Diagnosis of Schistosoma haematobium relies primarily on microscopical analysis of urine. The method is time consuming and requires some expertise. Genus-specific real-time PCRs have been developed, but we still observed low sensitivity. In the present study, in order to achieve a more sensitive DNA detection of eggs of S. haematobium in urine samples, we wanted to develop a novel protocol of DNA extraction using mechanic disruption of eggs by bead beating as supplementary step. We tested Schistosoma spp. internal transcribed spacer 2 real-time PCR after both methods with and without bead beating. First, we preliminary assessed the DNA detection after bead beating using dilution of 2, 10, 50, and 90 eggs/10 mL, and the Ct value analysis showed significant improved DNA detection per each point of egg concentration using the novel supplementary step.

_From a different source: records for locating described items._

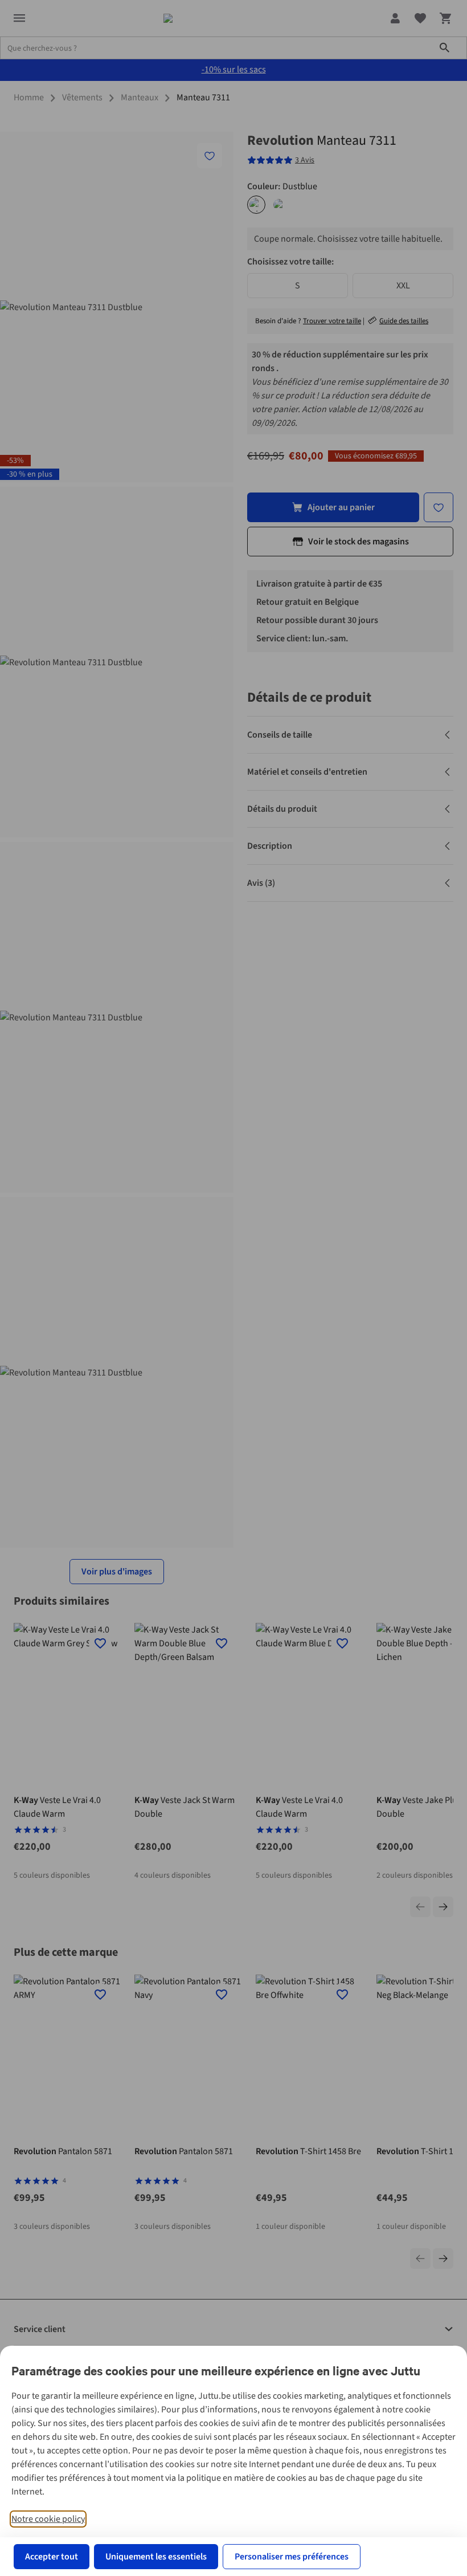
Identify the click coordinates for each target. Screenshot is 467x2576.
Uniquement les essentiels (156, 2556)
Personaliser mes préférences (292, 2556)
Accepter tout (51, 2556)
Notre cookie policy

Twenty microscopy positive and five microscopy negative urine samples were used to validate the procedure. All urines came from imported cases and admitted at center for tropical medicine, and were examined by microscopy. PCR results after novel method with bead beating showed 100% to be positive for S. haematobium, compared with 85% positive by our standard extraction procedure. Results confirmed mechanic disruption of eggs by bead beating before DNA extraction to be highly effective method for the detection of S. haematobium DNA in urine. ELECTRONIC SUPPLEMENTARY MATERIAL: The online version of this article (10.1007/s00436-018-6137-7) contains supplementary material, which is available to authorized users.